*Goal*: Extract every line of text from the data below word for word, leaving out the pictures.
___ Exercise materials
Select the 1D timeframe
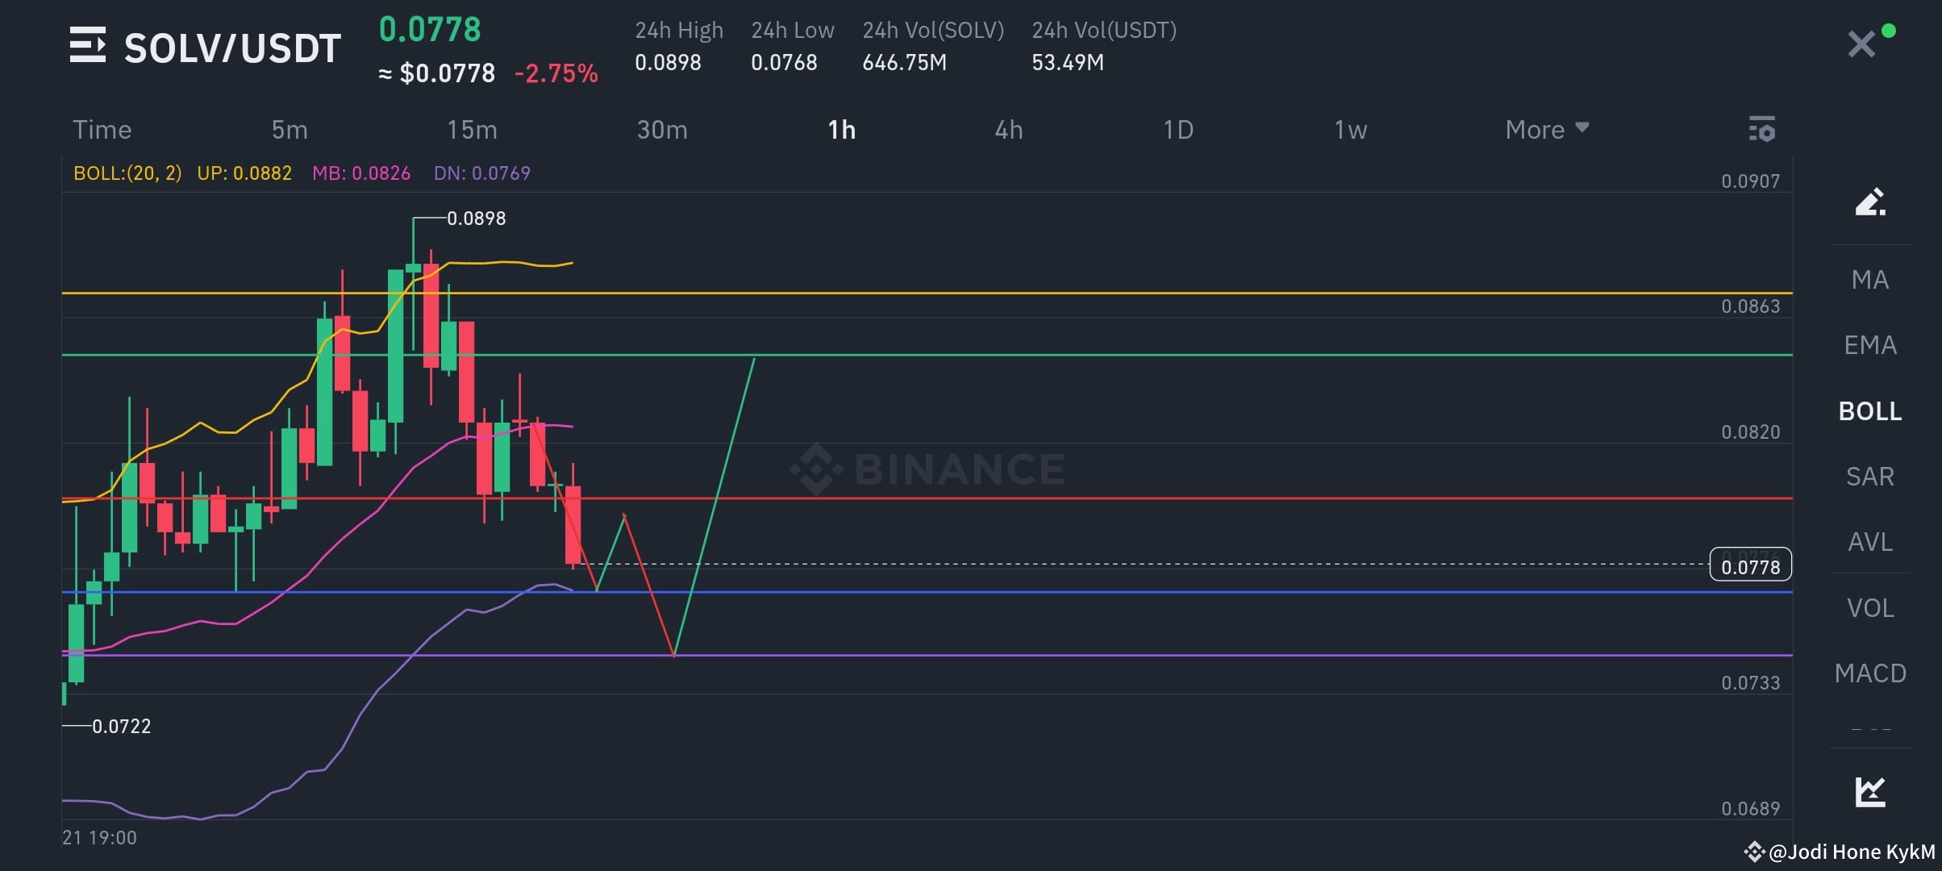Image resolution: width=1942 pixels, height=871 pixels. coord(1178,129)
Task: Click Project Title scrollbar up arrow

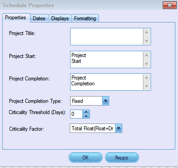Action: [147, 32]
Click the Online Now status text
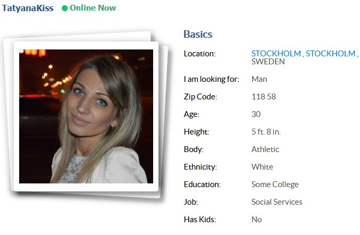Viewport: 360px width, 235px height. [x=93, y=8]
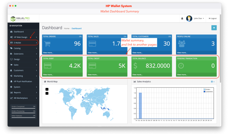Click the Total Balance dollar icon
This screenshot has height=134, width=229.
pyautogui.click(x=135, y=66)
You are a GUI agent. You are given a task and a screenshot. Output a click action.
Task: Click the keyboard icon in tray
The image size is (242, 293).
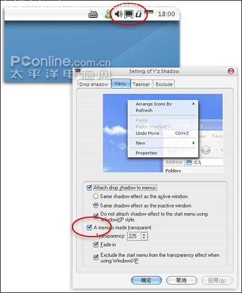93,14
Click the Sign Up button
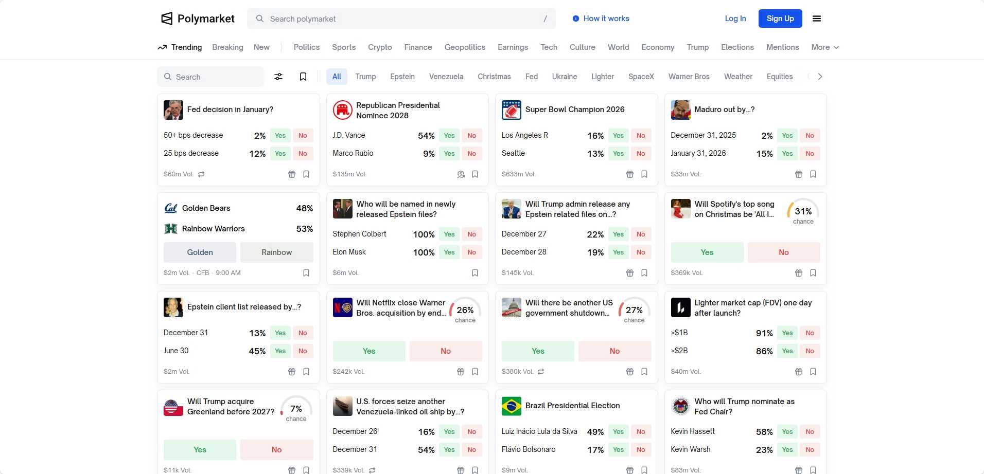 (x=780, y=19)
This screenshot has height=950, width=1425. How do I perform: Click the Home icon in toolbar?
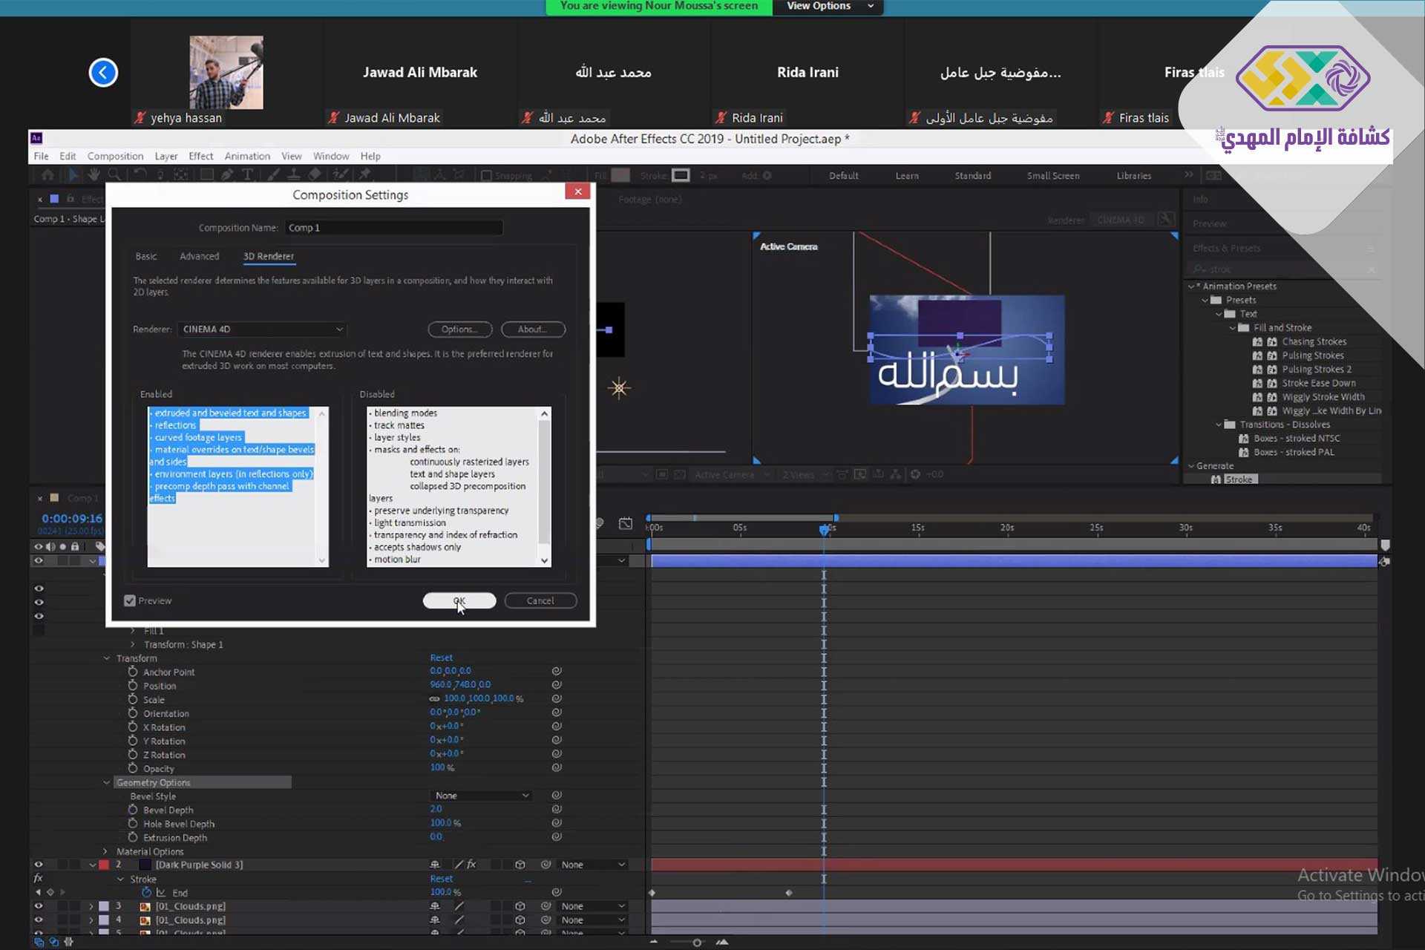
______
*Response to this exercise*:
Select the 1D timeframe
Image resolution: width=1942 pixels, height=871 pixels. coord(1178,129)
Task: Click Project Title scrollbar up arrow

Action: [147, 32]
Click the Online Now status text
Viewport: 360px width, 235px height. [x=93, y=8]
Click the Total Balance dollar icon
This screenshot has height=134, width=229.
pyautogui.click(x=135, y=66)
You are a GUI agent. You are given a task and a screenshot. Output a click action.
Task: Click the keyboard icon in tray
The image size is (242, 293).
93,14
Click the Sign Up button
 (x=780, y=19)
This screenshot has height=950, width=1425. How do I perform: Click the Home icon in toolbar?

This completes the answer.